I was thinking tonight as I watched the evening news how much TV has changed since I got that 21" Silvertone roundie in 1970, and am glad I don't have that set anymore. Not that I don't like vintage TVs -- my basement was full of old trash-picked sets 40 years ago, and goodness knows I enjoyed working on them and actually getting a few of them to operate well -- but since I now live in a small apartment, I no longer have the room for such things. Anyway, I got to thinking how much more stable color TV signals are today, how much more reliable the sets are since they are (and have been since RCA's first XL100s) solid-state, and again, I found myself actually happy that the old days of tube TVs and analog signals are behind us. Digital TV had problems during the transition (and still does in some areas), but I think it is actually better now than it was when all television was analog. Remember when UHF first appeared in the US, and all the reception problems some areas had, even areas in supposedly prime-signal locations for VHF? And who can forget the problems a lot of viewers encountered with weak signals, etc. when color arrived?

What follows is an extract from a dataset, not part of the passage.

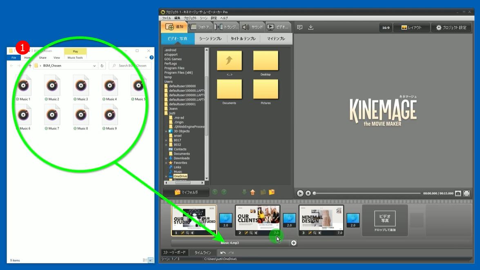Click the Undo arrow icon
The height and width of the screenshot is (270, 480).
[223, 253]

One of the best things to happen to TV, IMHO, was the arrival in the '70s and '80s of cable in cities and their suburbs. With today's DTV standard, many viewers have such problems getting decent reception using a converter box and an antenna that they have given up on outdoor or rabbit-ear antennas altogether, turning instead to the cable with its rock-solid, stable signals. Even if a viewer cannot afford the high rates most cable companies charge for digital or expanded basic cable, basic (what I call "bare-bones" basic) cable service, at least in my area, costs under $20 after the initial installation, and with all digital broadcast signals converted to NTSC for viewers with older analog sets, there is no need for the viewer to rent a digital converter box unless he or she actually wants the extra channels -- and most of the programming shown on cable movie channels, to say nothing of older TV series from the '90s back to the '50s, is now available on DVD. I'm saving a lot by having gone that route (downgrading to basic cable and watching older shows on DVD and/or VHS), which is important to me since I live on a fixed income, and simply did not want to pay through the nose for expanded basic any longer when it exceeded $50 per month.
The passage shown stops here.